'06 EC300 Nissin Front caliper

brider

New member
JUST got around to bleeding the front brake on my '06 EC300 after having the bike for 8 mo. I knew it was dry (bike was shipped TX-to-CT), so I filled the master and hooked up my nifty vacuum bleeder to the bleeder bolt. It began to draw air/fluid, but I closed the bleeder to look at the master fluid level, then started back at the caliper and cracked the bleeder, and NOTHING would come out; the vacuum would not draw, and when I finally took the bleeder bolt out completely and pumped the lever, nothing came out of the caliper.

So I dis-connected the brake line banjo, and yes, fluid will pump out of the line, but not thru the caliper (even though it did initially).

I've re-built a few calipers in my day, but I'm wondering if it's worth it, will all the Nissin calipers on Ebay, new and used.

I can find CALIPERS that look identical to mine (Yamaha, KX, and Honda look like they all use this caliper), but the mounts look different; can this caliper easily be separated from the mount?

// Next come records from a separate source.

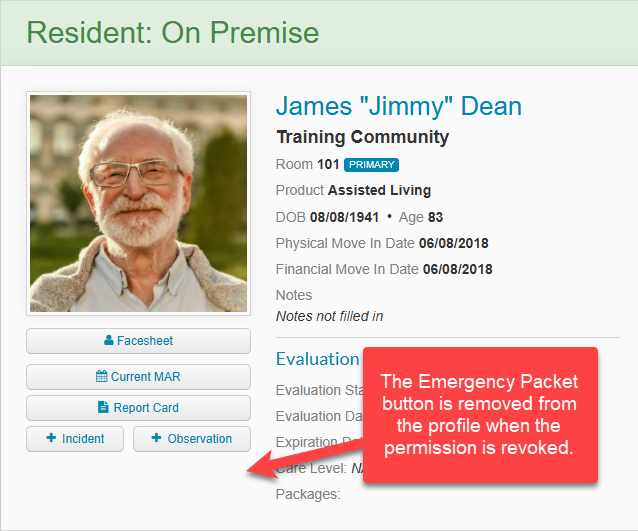This screenshot has height=531, width=638.
Task: Click the document icon on Report Card
Action: coord(103,407)
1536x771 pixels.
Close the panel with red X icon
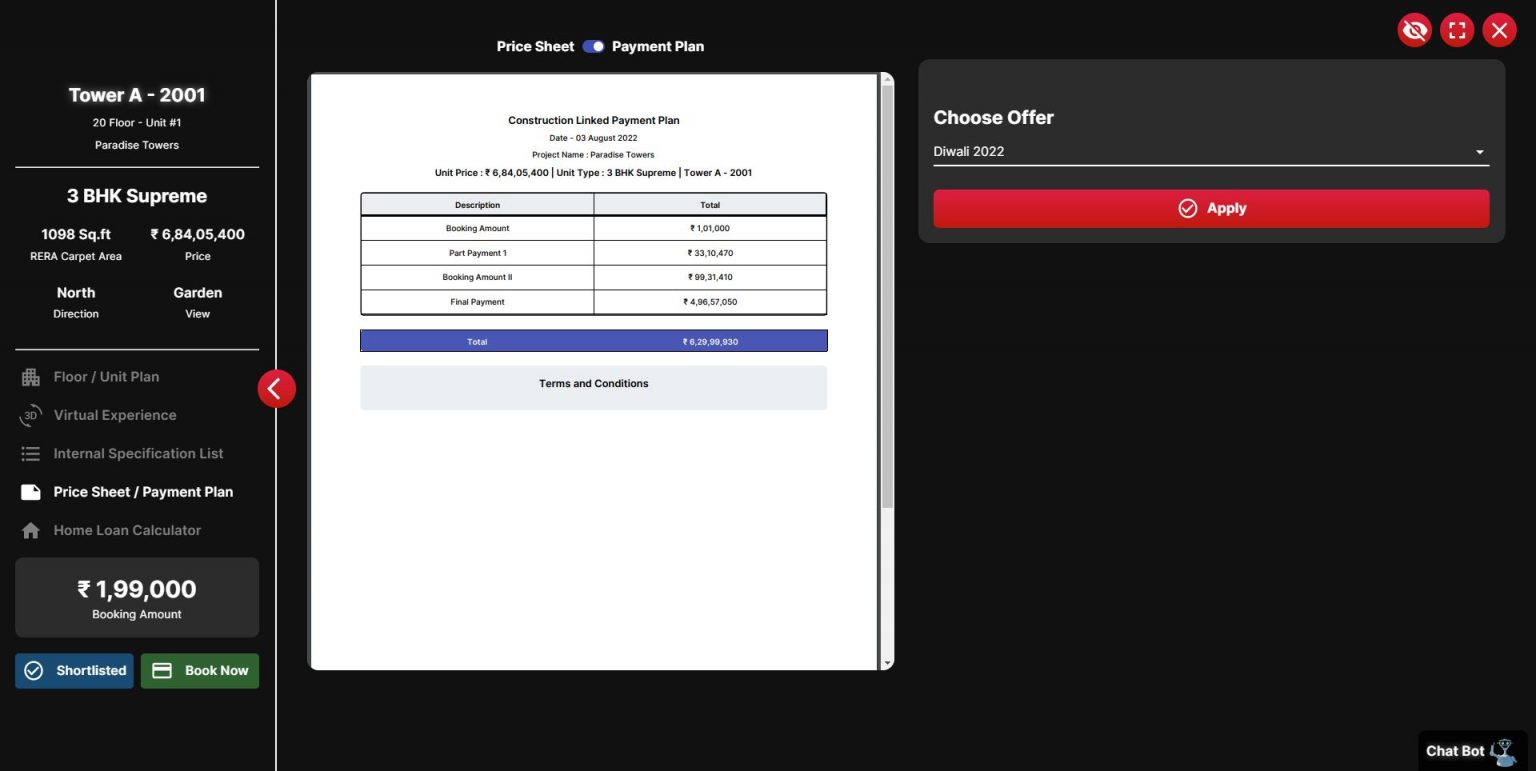point(1499,30)
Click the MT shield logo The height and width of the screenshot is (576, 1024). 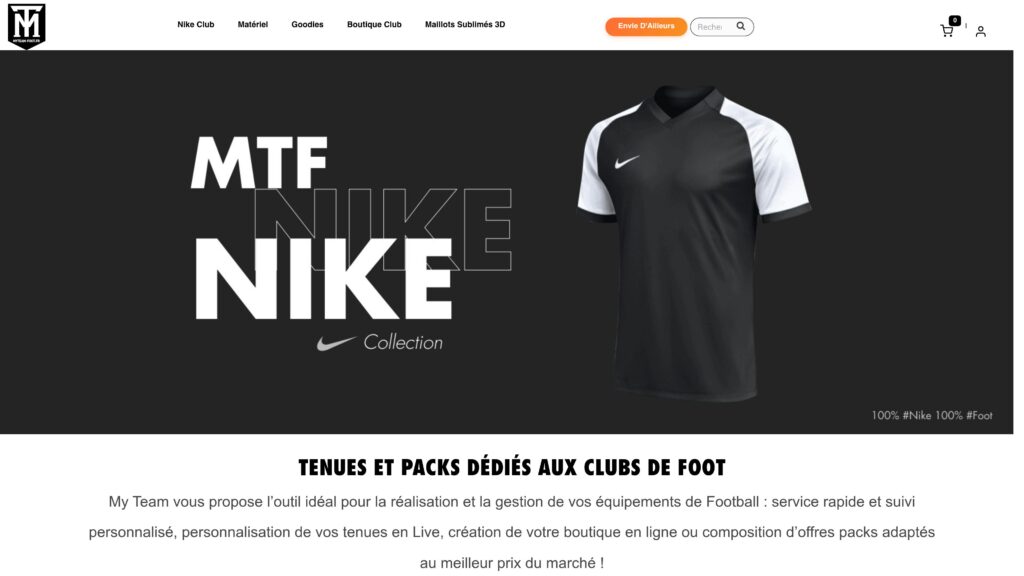pos(26,26)
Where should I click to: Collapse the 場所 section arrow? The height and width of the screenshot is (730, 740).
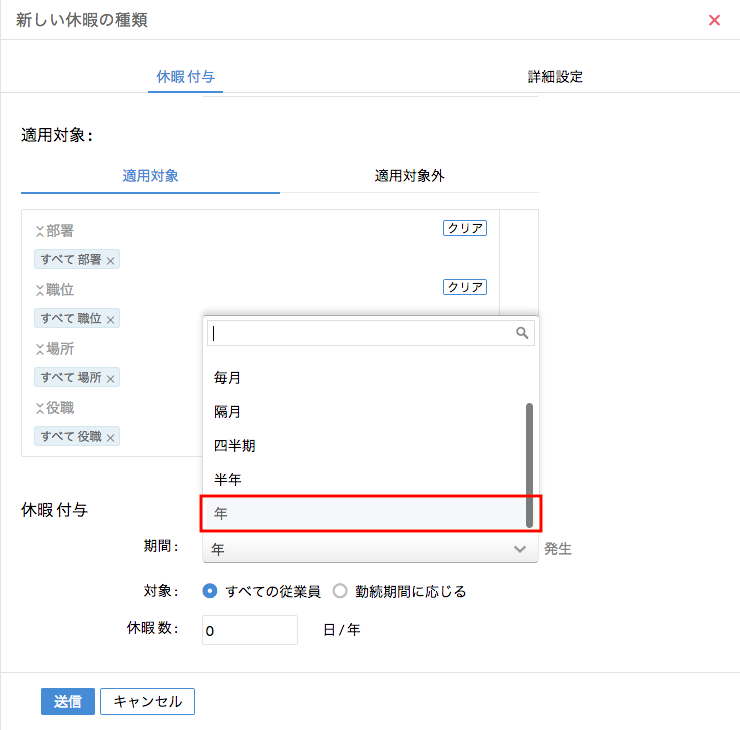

This is the LAST thing keeping me from riding it. I took it around the yard with just the rear brake, and it kinda scared me because it seemed so FAST, and it's been 21 yrs since I rode my CR250. Am I crazy or what??!!
 
I found with a dry system the best way (for me) was to push the pistons fully seated in the caliper and start from zero with bleeding. Bleed the line first (pump/bleed process) before moving to the caliper. For some reason the vacuum doesn't work well on a dry system, but it works wonders on a full system with light aeration.

You can try removing the pistons and filling the caliper manually, but that's a bit messy.
 
Swap mounts easily?

And yes, you can switch out the caliper mounts easily. I've done it on a few here recently.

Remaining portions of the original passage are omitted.